*Task goal*:
Set each line of the records down again exactly, please.

*Task inputs*:
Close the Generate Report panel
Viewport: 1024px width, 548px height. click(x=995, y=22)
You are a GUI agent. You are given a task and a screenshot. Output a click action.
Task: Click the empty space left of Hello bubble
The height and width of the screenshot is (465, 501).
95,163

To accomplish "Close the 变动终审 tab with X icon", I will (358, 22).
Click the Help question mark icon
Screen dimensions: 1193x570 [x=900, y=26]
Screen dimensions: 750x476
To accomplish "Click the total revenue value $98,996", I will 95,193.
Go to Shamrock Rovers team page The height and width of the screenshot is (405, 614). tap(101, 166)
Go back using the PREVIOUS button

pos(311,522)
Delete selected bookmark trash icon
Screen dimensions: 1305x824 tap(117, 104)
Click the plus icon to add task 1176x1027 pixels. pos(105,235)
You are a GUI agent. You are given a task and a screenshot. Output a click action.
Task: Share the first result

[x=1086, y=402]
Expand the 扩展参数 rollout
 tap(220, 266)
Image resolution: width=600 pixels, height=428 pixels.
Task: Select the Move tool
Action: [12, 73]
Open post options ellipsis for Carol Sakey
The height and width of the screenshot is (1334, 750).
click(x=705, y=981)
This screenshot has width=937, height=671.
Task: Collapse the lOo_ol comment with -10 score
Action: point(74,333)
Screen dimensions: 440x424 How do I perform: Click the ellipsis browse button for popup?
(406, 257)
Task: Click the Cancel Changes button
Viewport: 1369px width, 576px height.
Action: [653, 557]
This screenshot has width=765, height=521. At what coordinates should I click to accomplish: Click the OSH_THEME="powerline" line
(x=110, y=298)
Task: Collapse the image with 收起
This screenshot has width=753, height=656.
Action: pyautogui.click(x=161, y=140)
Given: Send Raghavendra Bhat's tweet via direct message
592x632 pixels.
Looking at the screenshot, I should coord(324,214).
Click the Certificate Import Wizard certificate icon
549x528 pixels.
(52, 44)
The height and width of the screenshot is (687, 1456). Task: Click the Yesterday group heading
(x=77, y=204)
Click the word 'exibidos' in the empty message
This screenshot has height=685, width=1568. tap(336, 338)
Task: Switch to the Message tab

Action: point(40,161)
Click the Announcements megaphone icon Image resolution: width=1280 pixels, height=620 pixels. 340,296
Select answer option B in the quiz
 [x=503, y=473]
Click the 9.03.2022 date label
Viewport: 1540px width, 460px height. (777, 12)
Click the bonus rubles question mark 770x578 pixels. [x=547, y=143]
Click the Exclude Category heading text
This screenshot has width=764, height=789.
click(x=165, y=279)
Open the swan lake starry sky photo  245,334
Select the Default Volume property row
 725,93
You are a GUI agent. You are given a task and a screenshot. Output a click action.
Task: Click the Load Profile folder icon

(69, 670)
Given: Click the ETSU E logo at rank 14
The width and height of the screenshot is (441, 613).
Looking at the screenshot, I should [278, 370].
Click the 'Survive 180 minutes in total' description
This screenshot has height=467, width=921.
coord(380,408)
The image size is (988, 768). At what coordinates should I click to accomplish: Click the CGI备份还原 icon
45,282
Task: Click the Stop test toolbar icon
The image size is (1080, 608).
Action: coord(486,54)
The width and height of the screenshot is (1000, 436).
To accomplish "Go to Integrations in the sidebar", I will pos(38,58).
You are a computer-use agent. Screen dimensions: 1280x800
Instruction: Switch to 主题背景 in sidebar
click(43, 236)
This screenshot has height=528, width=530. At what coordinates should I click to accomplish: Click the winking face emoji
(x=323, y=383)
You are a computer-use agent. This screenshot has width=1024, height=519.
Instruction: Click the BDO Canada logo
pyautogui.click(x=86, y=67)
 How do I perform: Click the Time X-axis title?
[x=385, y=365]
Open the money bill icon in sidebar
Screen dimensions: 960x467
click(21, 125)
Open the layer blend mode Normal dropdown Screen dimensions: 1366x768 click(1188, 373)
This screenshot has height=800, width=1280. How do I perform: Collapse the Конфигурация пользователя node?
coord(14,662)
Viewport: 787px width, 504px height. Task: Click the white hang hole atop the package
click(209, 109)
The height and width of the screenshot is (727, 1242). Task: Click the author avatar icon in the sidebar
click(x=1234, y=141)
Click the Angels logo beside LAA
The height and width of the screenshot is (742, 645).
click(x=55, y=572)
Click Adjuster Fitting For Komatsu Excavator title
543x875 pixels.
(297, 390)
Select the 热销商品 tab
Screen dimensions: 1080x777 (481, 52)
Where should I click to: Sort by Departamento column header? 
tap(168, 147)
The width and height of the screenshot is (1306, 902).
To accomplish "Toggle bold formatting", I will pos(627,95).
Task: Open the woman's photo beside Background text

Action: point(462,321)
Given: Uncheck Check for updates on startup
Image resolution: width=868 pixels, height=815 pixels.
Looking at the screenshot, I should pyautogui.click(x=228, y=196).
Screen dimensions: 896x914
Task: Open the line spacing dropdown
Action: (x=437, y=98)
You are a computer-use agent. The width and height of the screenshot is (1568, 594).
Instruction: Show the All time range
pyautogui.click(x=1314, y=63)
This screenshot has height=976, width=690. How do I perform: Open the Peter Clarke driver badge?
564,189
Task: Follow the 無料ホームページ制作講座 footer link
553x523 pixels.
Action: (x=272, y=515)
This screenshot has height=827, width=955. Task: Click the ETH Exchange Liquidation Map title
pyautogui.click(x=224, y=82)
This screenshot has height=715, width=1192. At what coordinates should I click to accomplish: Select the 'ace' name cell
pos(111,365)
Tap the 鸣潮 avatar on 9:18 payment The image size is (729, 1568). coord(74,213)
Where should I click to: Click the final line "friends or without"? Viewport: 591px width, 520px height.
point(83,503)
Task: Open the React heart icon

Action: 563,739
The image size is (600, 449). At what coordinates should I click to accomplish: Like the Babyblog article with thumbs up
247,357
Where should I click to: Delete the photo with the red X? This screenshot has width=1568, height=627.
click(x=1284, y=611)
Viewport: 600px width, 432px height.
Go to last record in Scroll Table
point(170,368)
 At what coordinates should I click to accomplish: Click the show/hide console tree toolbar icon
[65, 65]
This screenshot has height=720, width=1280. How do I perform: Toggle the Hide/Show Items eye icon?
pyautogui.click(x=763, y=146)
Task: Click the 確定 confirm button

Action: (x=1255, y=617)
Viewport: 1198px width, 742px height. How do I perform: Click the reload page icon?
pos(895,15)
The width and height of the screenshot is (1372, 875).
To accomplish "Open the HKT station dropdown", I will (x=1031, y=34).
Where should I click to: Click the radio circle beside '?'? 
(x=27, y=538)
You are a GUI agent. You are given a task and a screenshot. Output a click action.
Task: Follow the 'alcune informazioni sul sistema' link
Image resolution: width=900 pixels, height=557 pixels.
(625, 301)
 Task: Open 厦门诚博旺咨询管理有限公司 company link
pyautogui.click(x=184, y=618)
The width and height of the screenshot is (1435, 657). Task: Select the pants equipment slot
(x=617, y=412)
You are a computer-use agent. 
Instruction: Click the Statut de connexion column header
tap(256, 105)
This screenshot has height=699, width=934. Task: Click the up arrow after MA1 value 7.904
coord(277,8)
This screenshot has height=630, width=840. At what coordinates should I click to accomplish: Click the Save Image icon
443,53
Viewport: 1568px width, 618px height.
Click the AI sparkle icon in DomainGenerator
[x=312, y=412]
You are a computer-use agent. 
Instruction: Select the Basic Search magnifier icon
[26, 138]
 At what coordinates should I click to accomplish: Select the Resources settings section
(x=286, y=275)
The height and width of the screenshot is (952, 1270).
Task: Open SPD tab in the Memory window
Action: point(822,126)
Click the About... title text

*Exercise response*:
Close the Generate Report panel
Viewport: 1024px width, 548px height. click(x=995, y=22)
You are a GUI agent. You are given a task and a screenshot. Output a click action.
Task: Click the empty space left of Hello bubble
The height and width of the screenshot is (465, 501).
95,163

To accomplish "Close the 变动终审 tab with X icon", I will (358, 22).
Click the Help question mark icon
Screen dimensions: 1193x570 [x=900, y=26]
Screen dimensions: 750x476
To accomplish "Click the total revenue value $98,996", I will 95,193.
Go to Shamrock Rovers team page The height and width of the screenshot is (405, 614). tap(101, 166)
Go back using the PREVIOUS button

pos(311,522)
Delete selected bookmark trash icon
Screen dimensions: 1305x824 tap(117, 104)
Click the plus icon to add task 1176x1027 pixels. pos(105,235)
You are a GUI agent. You are given a task and a screenshot. Output a click action.
Task: Share the first result

[x=1086, y=402]
Expand the 扩展参数 rollout
 tap(220, 266)
Image resolution: width=600 pixels, height=428 pixels.
Task: Select the Move tool
Action: [12, 73]
Open post options ellipsis for Carol Sakey
The height and width of the screenshot is (1334, 750).
click(x=705, y=981)
This screenshot has width=937, height=671.
Task: Collapse the lOo_ol comment with -10 score
Action: point(74,333)
Screen dimensions: 440x424 How do I perform: Click the ellipsis browse button for popup?
(406, 257)
Task: Click the Cancel Changes button
Viewport: 1369px width, 576px height.
Action: [653, 557]
This screenshot has width=765, height=521. At what coordinates should I click to accomplish: Click the OSH_THEME="powerline" line
(x=110, y=298)
Task: Collapse the image with 收起
This screenshot has width=753, height=656.
Action: pyautogui.click(x=161, y=140)
Given: Send Raghavendra Bhat's tweet via direct message
592x632 pixels.
Looking at the screenshot, I should coord(324,214).
Click the Certificate Import Wizard certificate icon
549x528 pixels.
(52, 44)
The height and width of the screenshot is (687, 1456). Task: Click the Yesterday group heading
(x=77, y=204)
Click the word 'exibidos' in the empty message
This screenshot has height=685, width=1568. tap(336, 338)
Task: Switch to the Message tab

Action: point(40,161)
Click the Announcements megaphone icon Image resolution: width=1280 pixels, height=620 pixels. 340,296
Select answer option B in the quiz
 [x=503, y=473]
Click the 9.03.2022 date label
Viewport: 1540px width, 460px height. (777, 12)
Click the bonus rubles question mark 770x578 pixels. [x=547, y=143]
Click the Exclude Category heading text
This screenshot has width=764, height=789.
click(x=165, y=279)
Open the swan lake starry sky photo  245,334
Select the Default Volume property row
 725,93
You are a GUI agent. You are given a task and a screenshot. Output a click action.
Task: Click the Load Profile folder icon

(69, 670)
Given: Click the ETSU E logo at rank 14
The width and height of the screenshot is (441, 613).
Looking at the screenshot, I should [278, 370].
Click the 'Survive 180 minutes in total' description
This screenshot has height=467, width=921.
coord(380,408)
The image size is (988, 768). At what coordinates should I click to accomplish: Click the CGI备份还原 icon
45,282
Task: Click the Stop test toolbar icon
The image size is (1080, 608).
Action: coord(486,54)
The width and height of the screenshot is (1000, 436).
To accomplish "Go to Integrations in the sidebar", I will pos(38,58).
You are a computer-use agent. Screen dimensions: 1280x800
Instruction: Switch to 主题背景 in sidebar
click(43, 236)
This screenshot has height=528, width=530. At what coordinates should I click to accomplish: Click the winking face emoji
(x=323, y=383)
You are a computer-use agent. This screenshot has width=1024, height=519.
Instruction: Click the BDO Canada logo
pyautogui.click(x=86, y=67)
 How do I perform: Click the Time X-axis title?
[x=385, y=365]
Open the money bill icon in sidebar
Screen dimensions: 960x467
click(21, 125)
Open the layer blend mode Normal dropdown Screen dimensions: 1366x768 click(1188, 373)
This screenshot has height=800, width=1280. How do I perform: Collapse the Конфигурация пользователя node?
coord(14,662)
Viewport: 787px width, 504px height. Task: Click the white hang hole atop the package
click(209, 109)
The height and width of the screenshot is (727, 1242). Task: Click the author avatar icon in the sidebar
click(x=1234, y=141)
Click the Angels logo beside LAA
The height and width of the screenshot is (742, 645).
click(x=55, y=572)
Click Adjuster Fitting For Komatsu Excavator title
543x875 pixels.
(297, 390)
Select the 热销商品 tab
Screen dimensions: 1080x777 (481, 52)
Where should I click to: Sort by Departamento column header? 
tap(168, 147)
The width and height of the screenshot is (1306, 902).
To accomplish "Toggle bold formatting", I will pos(627,95).
Task: Open the woman's photo beside Background text

Action: point(462,321)
Given: Uncheck Check for updates on startup
Image resolution: width=868 pixels, height=815 pixels.
Looking at the screenshot, I should pyautogui.click(x=228, y=196).
Screen dimensions: 896x914
Task: Open the line spacing dropdown
Action: (x=437, y=98)
You are a computer-use agent. The width and height of the screenshot is (1568, 594).
Instruction: Show the All time range
pyautogui.click(x=1314, y=63)
This screenshot has height=976, width=690. How do I perform: Open the Peter Clarke driver badge?
564,189
Task: Follow the 無料ホームページ制作講座 footer link
553x523 pixels.
Action: (x=272, y=515)
This screenshot has height=827, width=955. Task: Click the ETH Exchange Liquidation Map title
pyautogui.click(x=224, y=82)
This screenshot has height=715, width=1192. At what coordinates should I click to accomplish: Select the 'ace' name cell
pos(111,365)
Tap the 鸣潮 avatar on 9:18 payment The image size is (729, 1568). coord(74,213)
Where should I click to: Click the final line "friends or without"? Viewport: 591px width, 520px height.
point(83,503)
Task: Open the React heart icon

Action: 563,739
The image size is (600, 449). At what coordinates should I click to accomplish: Like the Babyblog article with thumbs up
247,357
Where should I click to: Delete the photo with the red X? This screenshot has width=1568, height=627.
click(x=1284, y=611)
Viewport: 600px width, 432px height.
Go to last record in Scroll Table
point(170,368)
 At what coordinates should I click to accomplish: Click the show/hide console tree toolbar icon
[65, 65]
This screenshot has height=720, width=1280. How do I perform: Toggle the Hide/Show Items eye icon?
pyautogui.click(x=763, y=146)
Task: Click the 確定 confirm button

Action: (x=1255, y=617)
Viewport: 1198px width, 742px height. How do I perform: Click the reload page icon?
pos(895,15)
The width and height of the screenshot is (1372, 875).
To accomplish "Open the HKT station dropdown", I will (x=1031, y=34).
Where should I click to: Click the radio circle beside '?'? 
(x=27, y=538)
You are a GUI agent. You are given a task and a screenshot. Output a click action.
Task: Follow the 'alcune informazioni sul sistema' link
Image resolution: width=900 pixels, height=557 pixels.
(625, 301)
 Task: Open 厦门诚博旺咨询管理有限公司 company link
pyautogui.click(x=184, y=618)
The width and height of the screenshot is (1435, 657). Task: Select the pants equipment slot
(x=617, y=412)
You are a computer-use agent. 
Instruction: Click the Statut de connexion column header
tap(256, 105)
This screenshot has height=699, width=934. Task: Click the up arrow after MA1 value 7.904
coord(277,8)
This screenshot has height=630, width=840. At what coordinates should I click to accomplish: Click the Save Image icon
443,53
Viewport: 1568px width, 618px height.
Click the AI sparkle icon in DomainGenerator
[x=312, y=412]
You are a computer-use agent. 
Instruction: Select the Basic Search magnifier icon
[26, 138]
 At what coordinates should I click to accomplish: Select the Resources settings section
(x=286, y=275)
The height and width of the screenshot is (952, 1270).
Task: Open SPD tab in the Memory window
Action: point(822,126)
Click the About... title text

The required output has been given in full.